===== Listed records =====

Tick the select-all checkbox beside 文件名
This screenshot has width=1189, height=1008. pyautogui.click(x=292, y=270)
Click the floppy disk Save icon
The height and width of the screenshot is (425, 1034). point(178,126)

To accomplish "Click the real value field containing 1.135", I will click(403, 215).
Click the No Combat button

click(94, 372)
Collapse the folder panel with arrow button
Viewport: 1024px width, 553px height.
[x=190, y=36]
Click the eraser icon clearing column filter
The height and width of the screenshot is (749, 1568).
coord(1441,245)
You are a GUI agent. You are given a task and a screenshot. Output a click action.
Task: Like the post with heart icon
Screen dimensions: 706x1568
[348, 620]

=====

▸ **Task objective**: Retype each entry exactly, leaving none of them out.

▸ **Reply to the exercise**:
Tick the select-all checkbox beside 文件名
This screenshot has width=1189, height=1008. pyautogui.click(x=292, y=270)
Click the floppy disk Save icon
The height and width of the screenshot is (425, 1034). point(178,126)

To accomplish "Click the real value field containing 1.135", I will click(403, 215).
Click the No Combat button

click(94, 372)
Collapse the folder panel with arrow button
Viewport: 1024px width, 553px height.
[x=190, y=36]
Click the eraser icon clearing column filter
The height and width of the screenshot is (749, 1568).
coord(1441,245)
You are a GUI agent. You are given a task and a screenshot. Output a click action.
Task: Like the post with heart icon
Screen dimensions: 706x1568
[348, 620]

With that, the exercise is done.